TEXT TO READ –
....

= Crystal chemistry =

Crystal chemistry is the study of the principles of chemistry behind crystals and their use in describing structure-property relations in solids, as well as the chemical properties of periodic structures. The principles that govern the assembly of crystal and glass structures are described, models of many of the technologically important crystal structures (alumina, quartz, perovskite) are studied, and the effect of crystal structure on the various fundamental mechanisms responsible for many physical properties are discussed.

The objectives of the field include:
1. identifying important raw materials and minerals as well as their names and chemical formulae.
2. describing the crystal structure of important materials and determining their atomic details
3. learning the systematics of crystal and glass chemistry.
4. understanding how physical and chemical properties are related to crystal structure and microstructure.
5. studying the engineering significance of these ideas and how they relate to foreign products: past, present, and future.

....

RAW DATA –
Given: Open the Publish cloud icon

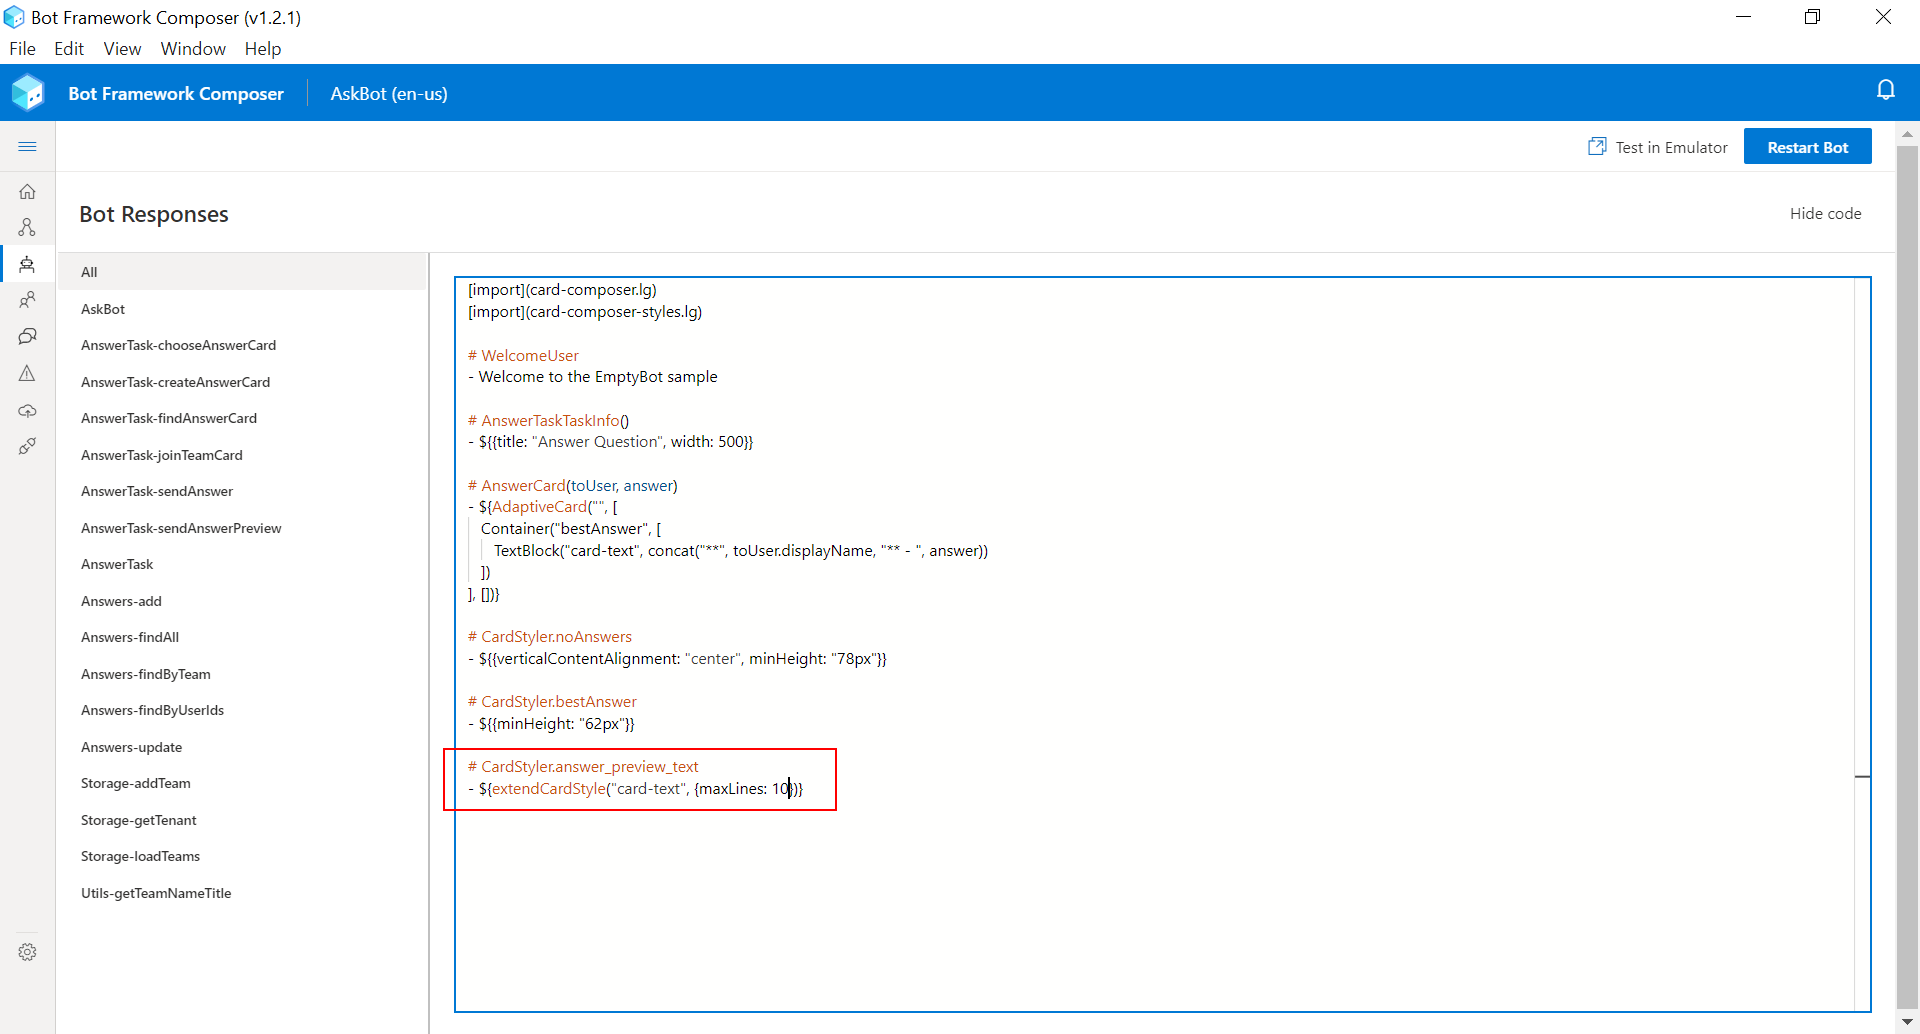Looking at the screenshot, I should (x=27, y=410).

....

COMPLETE THE FOLLOWING –
(a) According to the crystal chemistry passage, which technologically important crystal structures have models that are studied?
(b) Write what comes next in the crystal chemistry passage, picking up after its final listed objective.
The data has no connection to the crystal chemistry passage.

RESPONSES FOR EACH TASK –
(a) Alumina, quartz, and perovskite.

(b)
Topics studied are:
1. Chemical bonding, Electronegativity
2. Fundamentals of crystallography: crystal systems, Miller Indices, symmetry elements, bond lengths and radii, theoretical density
3. Crystal and glass structure prediction: Pauling's and Zachariasen’s rules
4. Phase diagrams and crystal chemistry (including solid solutions)
5. Imperfections (including defect chemistry and line defects)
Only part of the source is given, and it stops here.